Rollende Provokation

Die Effizienz von Elektroantrieben sollte nicht dazu missbraucht werden, immer monströsere Autos zu bauen.

In Pocket speichern vorlesen Druckansicht 4 Kommentare lesen
Lesezeit: 2 Min.

Es passt wie die Faust aufs Auge: Auf „Konkret“ erschien ein brillanter Rant aufs SUVs, und nun stellt Daimler sein neues Elektroauto vor. Es ist – Überraschung! – ein SUV. Zweieinhalb Tonnen, die der Fahrer mit 300 Kilowatt in fünf Sekunden auf Tempo 100 prügeln kann.

Um auf eine angebliche Reichweite von „über 450 Kilometer“ (allerdings nach dem luschigen NEFZ-Prüfverfahren) zu kommen, ist eine 80-kWh-Batterie mit einem Gewicht von 650 Kilogramm verbaut. Einmal laden braucht mehr Strom als mein Haushalt den ganzen Monat. Welch ein Irrsinn.
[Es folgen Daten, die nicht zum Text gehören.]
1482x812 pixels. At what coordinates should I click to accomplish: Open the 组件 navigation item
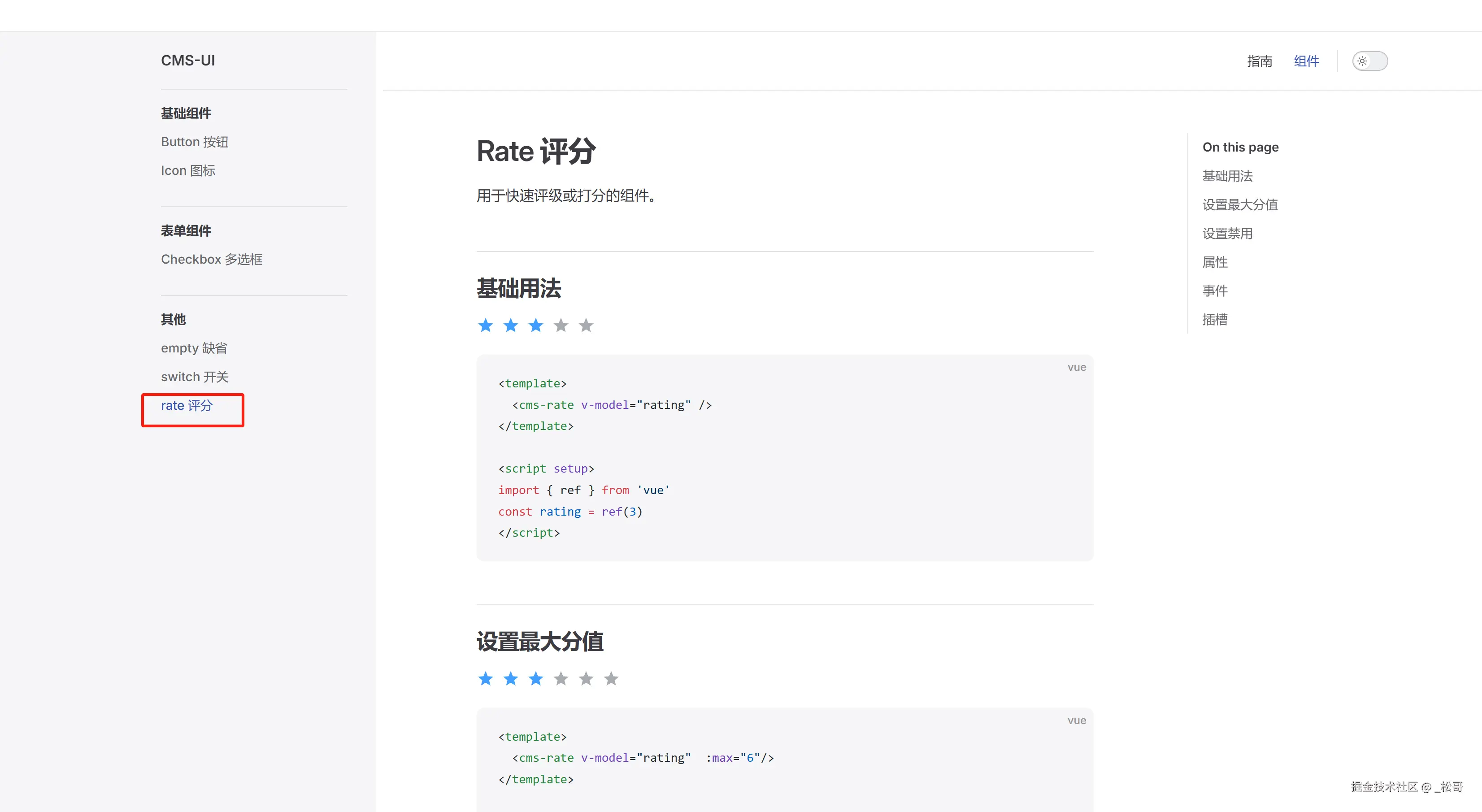[x=1306, y=61]
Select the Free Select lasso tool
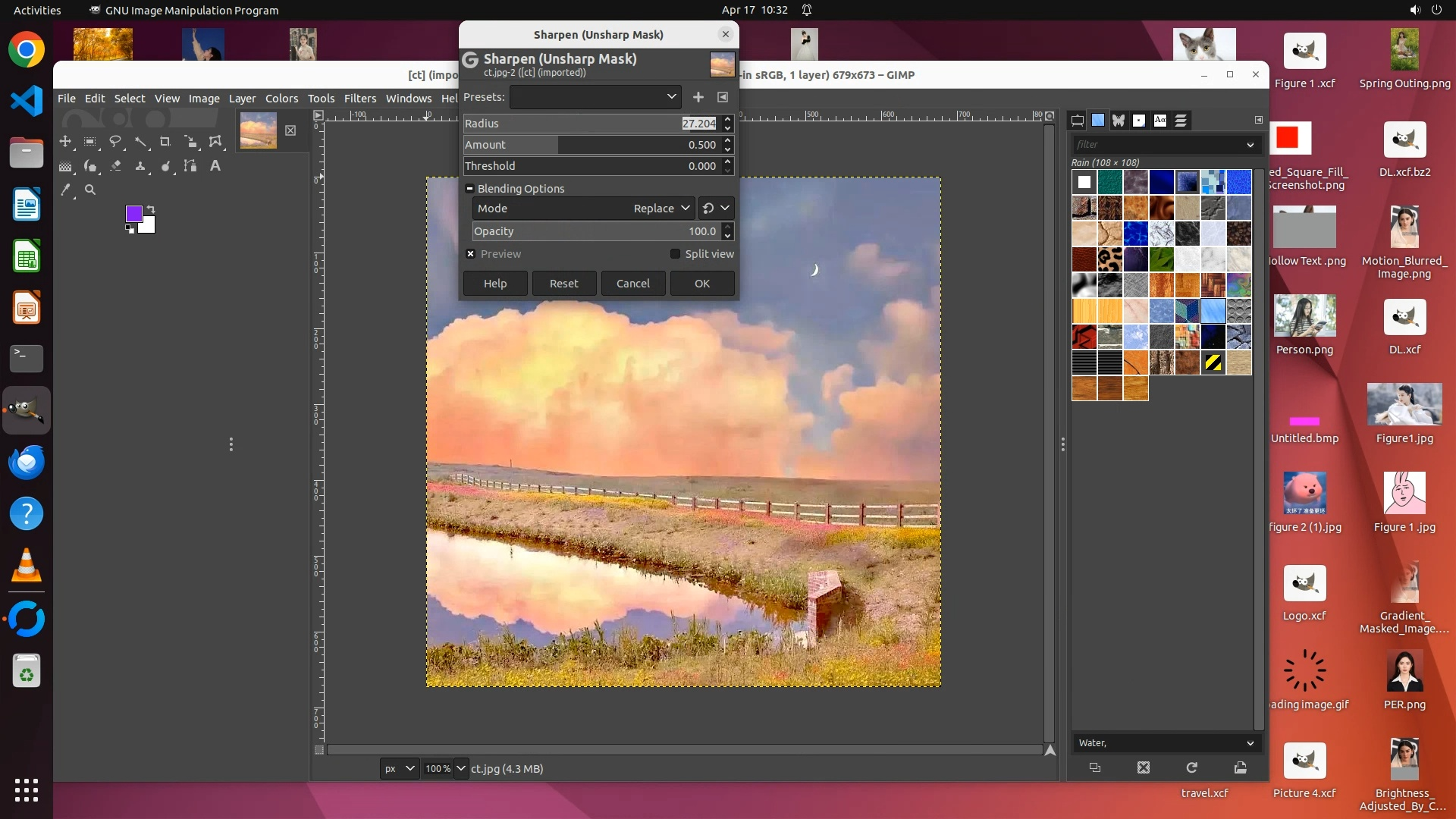This screenshot has height=819, width=1456. 115,142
Den Stromverbrauch beziffert Daimler auf 22,2 kWh/100 km nach NEFZ. (Das würde dann rechnerisch nur noch eine Reichweite von 360 Kilometern bedeuten, aber geschenkt.) Beim derzeitigen deutschen Strommix mit knapp 500 g CO2/kWh entspricht dies circa 110 Gramm CO2 pro Kilometer. Das klingt für einen solchen Panzer zwar nicht schlecht, wirft aber zwei Fragen auf. Erstens: Wie sieht's in der Praxis aus? Zweitens: Sollte nicht auch der Energieverbrauch von Elektroautos in irgendeiner Form gedeckelt oder auf den Flottenverbrauch angerechnet werden? Schließlich nutzt es niemandem, wenn die größere Effizienz von Elektroantrieben vor allem dazu missbraucht wird, immer monströsere Autos zu bauen.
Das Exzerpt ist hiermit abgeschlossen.